Sponda di Ripa - il Tempio di Vesta e la Cloaca Massima

Roma ha sempre accolto a braccia aperte i talenti d’ogni latitudine; ma si deve segnalare qui una curiosità particolare; parte degli uomini che fecero (o contribuirono) nel tempo al potenziamento e al prestigio della Tiberina, vennero dall’esterno, o, più precisamente, come si diceva legittimamente allora, dall’estero. A cominciare dal Coppi, che era nato a Torino nel 1783 (e che a Roma morì nel 1870). Romanaccio de Roma fu invece il poeta per antonomasia (che aveva peraltro a contorno un nucleo di amici poeti, e non indegni!) al quale Roma solo in morte, come sempre capita, tributò grandi onori, al punto da dedicargli una piazza (già “Italia”) ed erigergli un monumento-fontana, opera dello scultore Michele Stripiano.
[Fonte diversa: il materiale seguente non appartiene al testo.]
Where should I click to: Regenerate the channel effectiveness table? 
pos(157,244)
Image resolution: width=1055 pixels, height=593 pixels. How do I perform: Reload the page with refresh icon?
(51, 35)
Ma soprattutto al Coppi spetta il merito di aver delineato scopi e finalità sociali dell’Accademia; così egli, nella sua qualità di storico propose (e di fatto curò) la pubblicazione della “Storia Civile della Città di Roma dal primo anno del Regno di Odoacre (476) sino al Pontificato di Clemente XIV (1769-1774)”. Egli propose altresì la compilazione di una “Storia letteraria” sempre a far tempo dal 476, così come sollecitò gli Accademici a coltivare le scienze, le belle lettere latine ed italiane, esortando peraltro i soci a riunirsi settimanalmente per esaminare e discutere delle problematiche proposte dalla cultura in generale.

Sua è infine la proposta di tenere una solenne seduta bimestrale per prendere in considerazione ed esaminare le eventuali scoperte scientifiche o nuovi saggi letterari; il tutto sempre nel limite del costume e dei valori cristiani. Che tale valore sia stato poi sempre portato coerentemente dall’Accademia va ricordato ancora; specialmente in occasione del ritorno a Roma del Pontefice Pio VII dalla prigionia francese, il 25 maggio 1814, la “Tiberina” gli tributò solenni festeggiamenti. In tale fausta circostanza, il letterato Conte Giulio Perticari, pesarese e genero del celebrato poeta Vincenzo Monti, compose una “cantica” appunto “montiniana”, in terzine, intitolata “Il Prigioniero Apostolico”, che venne poi letta in Sede accademica e pubblicata dall’Organo ufficiale della Istituzione, denominato “Diario Romano”, e noto successivamente sotto il titolo di “Effemeridi romane”.

E’ questo il tempo specifico in cui l’Accademia conferma il carattere e la distinzione di “antesignana del classicismo in letteratura e del purismo della Lingua italiana”, mantenendo peraltro i valori già attestati verso la Santa Sede.